The peer-to-peer (P2P) lending market is evolving all the time. Mortgage Introducer runs a feature on “disruptive” – very much a buzz word, but still appropriate – aspects of P2P lending.
“The low cost structure associated with peer to peer lending has enabled platforms to pass on benefits to both borrowers and investors. Perceived superior user experience has also led to analysts predicting a bright future for P2P lending platforms.
“Although as a market P2P lending is still considered to be emerging, it’s reported that over $5.5bn in loans were issued by these platforms in 2014 in the United States alone.
“According to Price Water House Coopers, the P2P market could reach $150 billion or higher by 2025. BI Intelligence forecasts that UK P2P lending will grow at a 45% five-year compound annual growth rate, reaching £16 billion ($23 billion) by 2020.

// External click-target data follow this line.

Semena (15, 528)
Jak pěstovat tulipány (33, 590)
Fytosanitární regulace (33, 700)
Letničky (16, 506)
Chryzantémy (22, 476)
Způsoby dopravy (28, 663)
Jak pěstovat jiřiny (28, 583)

“P2P platforms aim to provide risk-adjusted returns for investors which makes it only a matter of time before start-ups expand into a variety of asset classes including small business lending, student loans and mortgages.”
At Money&Co., we bring individual lenders seeking good returns on capital together with carefully vetted borrowing companies. Property is not usually part of the picture, unless it forms part of the asset base over which we take a legal charge to protect lenders’ interests in case of a borrower default.